**What you should do**
The records below must be retyped exactly.

Pixel coordinate grounding data

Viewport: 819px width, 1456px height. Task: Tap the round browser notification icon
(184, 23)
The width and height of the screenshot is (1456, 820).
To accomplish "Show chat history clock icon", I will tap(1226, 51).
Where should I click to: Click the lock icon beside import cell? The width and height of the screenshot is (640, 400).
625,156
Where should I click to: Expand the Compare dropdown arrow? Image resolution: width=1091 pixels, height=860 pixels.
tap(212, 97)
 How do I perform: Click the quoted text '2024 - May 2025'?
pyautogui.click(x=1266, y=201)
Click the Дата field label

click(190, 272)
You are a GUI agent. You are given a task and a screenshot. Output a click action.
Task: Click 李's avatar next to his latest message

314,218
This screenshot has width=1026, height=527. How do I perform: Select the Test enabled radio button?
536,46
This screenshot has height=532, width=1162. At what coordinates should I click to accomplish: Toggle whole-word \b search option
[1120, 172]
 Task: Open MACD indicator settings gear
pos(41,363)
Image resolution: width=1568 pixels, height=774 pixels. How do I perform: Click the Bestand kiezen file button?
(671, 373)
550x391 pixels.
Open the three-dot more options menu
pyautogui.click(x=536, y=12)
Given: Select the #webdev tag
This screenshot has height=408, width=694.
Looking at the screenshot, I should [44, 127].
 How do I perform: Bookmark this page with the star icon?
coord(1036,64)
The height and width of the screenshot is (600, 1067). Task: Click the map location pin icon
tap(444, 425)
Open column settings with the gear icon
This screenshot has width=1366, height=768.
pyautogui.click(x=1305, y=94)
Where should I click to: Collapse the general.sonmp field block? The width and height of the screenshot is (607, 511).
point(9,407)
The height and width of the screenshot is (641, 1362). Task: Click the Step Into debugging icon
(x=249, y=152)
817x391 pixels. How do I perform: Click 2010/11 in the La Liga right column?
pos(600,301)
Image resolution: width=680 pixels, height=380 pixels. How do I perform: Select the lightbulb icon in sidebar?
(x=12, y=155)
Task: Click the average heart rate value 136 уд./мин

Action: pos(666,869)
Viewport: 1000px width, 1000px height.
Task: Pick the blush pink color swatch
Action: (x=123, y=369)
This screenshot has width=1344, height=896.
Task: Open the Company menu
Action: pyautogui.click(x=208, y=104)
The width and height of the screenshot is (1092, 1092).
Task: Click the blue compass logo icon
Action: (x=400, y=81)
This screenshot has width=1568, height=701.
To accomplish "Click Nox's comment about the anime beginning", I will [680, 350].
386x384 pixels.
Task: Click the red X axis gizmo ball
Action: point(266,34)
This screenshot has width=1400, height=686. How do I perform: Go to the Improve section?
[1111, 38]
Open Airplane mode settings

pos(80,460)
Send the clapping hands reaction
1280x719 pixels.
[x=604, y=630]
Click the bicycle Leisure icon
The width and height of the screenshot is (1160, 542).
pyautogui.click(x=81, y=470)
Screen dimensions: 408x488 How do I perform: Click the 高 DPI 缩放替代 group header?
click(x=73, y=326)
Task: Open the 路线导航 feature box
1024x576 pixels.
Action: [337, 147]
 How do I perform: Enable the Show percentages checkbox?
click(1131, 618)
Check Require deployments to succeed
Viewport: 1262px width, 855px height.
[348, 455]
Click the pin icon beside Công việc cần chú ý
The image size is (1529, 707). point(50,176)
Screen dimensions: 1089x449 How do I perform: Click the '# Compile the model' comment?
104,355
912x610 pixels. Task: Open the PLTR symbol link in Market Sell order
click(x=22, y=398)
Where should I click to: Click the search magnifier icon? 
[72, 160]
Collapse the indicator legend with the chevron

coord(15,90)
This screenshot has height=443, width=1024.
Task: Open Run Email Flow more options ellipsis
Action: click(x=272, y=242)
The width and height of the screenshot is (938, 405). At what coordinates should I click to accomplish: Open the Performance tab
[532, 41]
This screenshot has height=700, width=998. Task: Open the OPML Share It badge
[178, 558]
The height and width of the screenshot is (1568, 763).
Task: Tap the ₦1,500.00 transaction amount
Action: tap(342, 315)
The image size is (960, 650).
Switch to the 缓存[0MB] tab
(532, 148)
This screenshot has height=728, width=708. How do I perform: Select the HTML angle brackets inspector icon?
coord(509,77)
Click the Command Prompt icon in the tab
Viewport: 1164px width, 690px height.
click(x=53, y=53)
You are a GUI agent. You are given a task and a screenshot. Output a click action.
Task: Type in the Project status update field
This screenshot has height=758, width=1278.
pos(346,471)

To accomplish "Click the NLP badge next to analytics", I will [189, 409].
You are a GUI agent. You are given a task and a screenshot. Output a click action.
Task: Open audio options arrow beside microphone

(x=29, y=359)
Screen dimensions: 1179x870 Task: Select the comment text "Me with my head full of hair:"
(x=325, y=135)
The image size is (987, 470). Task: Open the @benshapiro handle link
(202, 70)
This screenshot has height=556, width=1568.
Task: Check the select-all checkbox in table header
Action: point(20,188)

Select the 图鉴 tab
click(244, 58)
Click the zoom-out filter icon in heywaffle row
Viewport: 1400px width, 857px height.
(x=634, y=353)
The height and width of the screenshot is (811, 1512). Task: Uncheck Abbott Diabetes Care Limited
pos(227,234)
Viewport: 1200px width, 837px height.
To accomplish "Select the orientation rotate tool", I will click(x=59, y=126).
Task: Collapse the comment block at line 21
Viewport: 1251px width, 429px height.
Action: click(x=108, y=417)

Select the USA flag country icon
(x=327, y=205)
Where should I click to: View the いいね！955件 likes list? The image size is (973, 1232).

**Answer to this problem**
Viewport: 819px width, 1456px height. Task: Tap the round browser notification icon
(184, 23)
The width and height of the screenshot is (1456, 820).
To accomplish "Show chat history clock icon", I will tap(1226, 51).
Where should I click to: Click the lock icon beside import cell? The width and height of the screenshot is (640, 400).
625,156
Where should I click to: Expand the Compare dropdown arrow? Image resolution: width=1091 pixels, height=860 pixels.
tap(212, 97)
 How do I perform: Click the quoted text '2024 - May 2025'?
pyautogui.click(x=1266, y=201)
Click the Дата field label

click(190, 272)
You are a GUI agent. You are given a task and a screenshot. Output a click action.
Task: Click 李's avatar next to his latest message

314,218
This screenshot has width=1026, height=527. How do I perform: Select the Test enabled radio button?
536,46
This screenshot has height=532, width=1162. At what coordinates should I click to accomplish: Toggle whole-word \b search option
[1120, 172]
 Task: Open MACD indicator settings gear
pos(41,363)
Image resolution: width=1568 pixels, height=774 pixels. How do I perform: Click the Bestand kiezen file button?
(671, 373)
550x391 pixels.
Open the three-dot more options menu
pyautogui.click(x=536, y=12)
Given: Select the #webdev tag
This screenshot has height=408, width=694.
Looking at the screenshot, I should [44, 127].
 How do I perform: Bookmark this page with the star icon?
coord(1036,64)
The height and width of the screenshot is (600, 1067). Task: Click the map location pin icon
tap(444, 425)
Open column settings with the gear icon
This screenshot has width=1366, height=768.
pyautogui.click(x=1305, y=94)
Where should I click to: Collapse the general.sonmp field block? The width and height of the screenshot is (607, 511).
point(9,407)
The height and width of the screenshot is (641, 1362). Task: Click the Step Into debugging icon
(x=249, y=152)
817x391 pixels. How do I perform: Click 2010/11 in the La Liga right column?
pos(600,301)
Image resolution: width=680 pixels, height=380 pixels. How do I perform: Select the lightbulb icon in sidebar?
(x=12, y=155)
Task: Click the average heart rate value 136 уд./мин

Action: pos(666,869)
Viewport: 1000px width, 1000px height.
Task: Pick the blush pink color swatch
Action: (x=123, y=369)
This screenshot has width=1344, height=896.
Task: Open the Company menu
Action: pyautogui.click(x=208, y=104)
The width and height of the screenshot is (1092, 1092).
Task: Click the blue compass logo icon
Action: (x=400, y=81)
This screenshot has width=1568, height=701.
To accomplish "Click Nox's comment about the anime beginning", I will [680, 350].
386x384 pixels.
Task: Click the red X axis gizmo ball
Action: point(266,34)
This screenshot has width=1400, height=686. How do I perform: Go to the Improve section?
[1111, 38]
Open Airplane mode settings

pos(80,460)
Send the clapping hands reaction
1280x719 pixels.
[x=604, y=630]
Click the bicycle Leisure icon
The width and height of the screenshot is (1160, 542).
pyautogui.click(x=81, y=470)
Screen dimensions: 408x488 How do I perform: Click the 高 DPI 缩放替代 group header?
click(x=73, y=326)
Task: Open the 路线导航 feature box
1024x576 pixels.
Action: [337, 147]
 How do I perform: Enable the Show percentages checkbox?
click(1131, 618)
Check Require deployments to succeed
Viewport: 1262px width, 855px height.
[348, 455]
Click the pin icon beside Công việc cần chú ý
The image size is (1529, 707). point(50,176)
Screen dimensions: 1089x449 How do I perform: Click the '# Compile the model' comment?
104,355
912x610 pixels. Task: Open the PLTR symbol link in Market Sell order
click(x=22, y=398)
Where should I click to: Click the search magnifier icon? 
[72, 160]
Collapse the indicator legend with the chevron

coord(15,90)
This screenshot has height=443, width=1024.
Task: Open Run Email Flow more options ellipsis
Action: click(x=272, y=242)
The width and height of the screenshot is (938, 405). At what coordinates should I click to accomplish: Open the Performance tab
[532, 41]
This screenshot has height=700, width=998. Task: Open the OPML Share It badge
[178, 558]
The height and width of the screenshot is (1568, 763).
Task: Tap the ₦1,500.00 transaction amount
Action: tap(342, 315)
The image size is (960, 650).
Switch to the 缓存[0MB] tab
(532, 148)
This screenshot has height=728, width=708. How do I perform: Select the HTML angle brackets inspector icon?
coord(509,77)
Click the Command Prompt icon in the tab
Viewport: 1164px width, 690px height.
click(x=53, y=53)
You are a GUI agent. You are given a task and a screenshot. Output a click action.
Task: Type in the Project status update field
This screenshot has height=758, width=1278.
pos(346,471)

To accomplish "Click the NLP badge next to analytics", I will [189, 409].
You are a GUI agent. You are given a task and a screenshot. Output a click action.
Task: Open audio options arrow beside microphone

(x=29, y=359)
Screen dimensions: 1179x870 Task: Select the comment text "Me with my head full of hair:"
(x=325, y=135)
The image size is (987, 470). Task: Open the @benshapiro handle link
(202, 70)
This screenshot has height=556, width=1568.
Task: Check the select-all checkbox in table header
Action: point(20,188)

Select the 图鉴 tab
click(244, 58)
Click the zoom-out filter icon in heywaffle row
Viewport: 1400px width, 857px height.
(x=634, y=353)
The height and width of the screenshot is (811, 1512). Task: Uncheck Abbott Diabetes Care Limited
pos(227,234)
Viewport: 1200px width, 837px height.
To accomplish "Select the orientation rotate tool", I will click(x=59, y=126).
Task: Collapse the comment block at line 21
Viewport: 1251px width, 429px height.
Action: click(x=108, y=417)

Select the USA flag country icon
(x=327, y=205)
Where should I click to: View the いいね！955件 likes list? The image size is (973, 1232).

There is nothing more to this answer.